Виктор обернулся и, добродушно смеясь, похлопал себя по животу.
- Могу поклясться, она вошла в сговор с дьяволом, чтобы ввести меня в искушение, перво-наперво в грех обжорства. А что это у вас, господин Кригер? Чемодан? Вы переезжаете?
Вытирая с лица дождевые капли, Штефан ответил:
- Научные документы. Взял их домой пару недель назад, работал с ними по вечерам.
- Что, у вас совсем нет личной жизни?
- Раз в две недели я выкраиваю для себя двадцать минут.
Виктор неодобрительно пощелкал языком. Он подошел к столу, занимавшему треть тесной комнаты, взял трубку и позвонил второму ночному дежурному, который располагался в такой же проходной у главного входа в Институт. По правилам, когда кого-то впускали в здание в нерабочее время, дежурный всегда предупреждал коллегу на другой стороне, прежде всего чтобы избежать ложной тревоги и не застрелить ложного нарушителя. Роясь в карманах в поисках связки ключей, Штефан подошел ко второй, внутренней, двери; вода, стекая с его плаща, замочила истертую ковровую дорожку. Как и наружная дверь, эта тоже была стальной и со скрытыми петлями. Открыть ее можно было только двумя ключами одновременно: один находился у служащего, имевшего на то разрешение, а другой - у дежурного. Деятельность Института была столь необычной и секретной, что ночной дежурный не имел доступа в лаборатории и комнаты, где хранились документы. Виктор положил трубку.
- Как долго вы здесь пробудете, господин Кригер?
- Часа два. Сегодня еще кто-нибудь работает?
- Никто. Вы единственный мученик. А мучеников мало кто ценит. Даю слово, вы себя уморите, а ради чего? Кто о вас вспомнит?
- Элиот написал: "Святые и мученики правят из могилы".
- Элиот? Он вроде бы поэт?
- Т. С. Элиот, да, он поэт.
- "Святые и мученики правят из могилы"? Что-то я о нем не слыхал. Он не похож на признанного поэта. Смахивает на подрывной элемент. - Виктор добродушно расхохотался, его явно забавляло нелепое предположение, что его трудолюбивый друг может оказаться предателем.
Вместе они отперли внутреннюю дверь. Штефан втащил чемодан со взрывчаткой в холл на первом этаже и зажег свет.
- Если у вас войдет в привычку работать по ночам, - сказал Виктор, - то я подкормлю вас пирогами, которые печет моя жена.
- Спасибо, Виктор, надеюсь, что это не станет привычкой.

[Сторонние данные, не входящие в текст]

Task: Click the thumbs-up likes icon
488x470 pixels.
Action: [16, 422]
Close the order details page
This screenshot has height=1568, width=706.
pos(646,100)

Дежурный закрыл металлическую дверь. Автоматически щелкнул замок.
Оставшись один, Штефан не в первый раз возблагодарил небо за свою выигрышную наружность: светловолосый, с правильными чертами лица, голубоглазый. Именно поэтому он мог смело внести взрывчатку в Институт, не опасаясь обыска. В нем не было ничего темного, непонятного, подозрительного; он олицетворял идеал, особенно когда его лицо озаряла ангельская улыбка, и таким людям, как Виктор, которые слепо повиновались государству и кому сентиментальный патриотизм мешал разбираться в очень многих вещах, не приходило в голову сомневаться в его преданности родине, людям.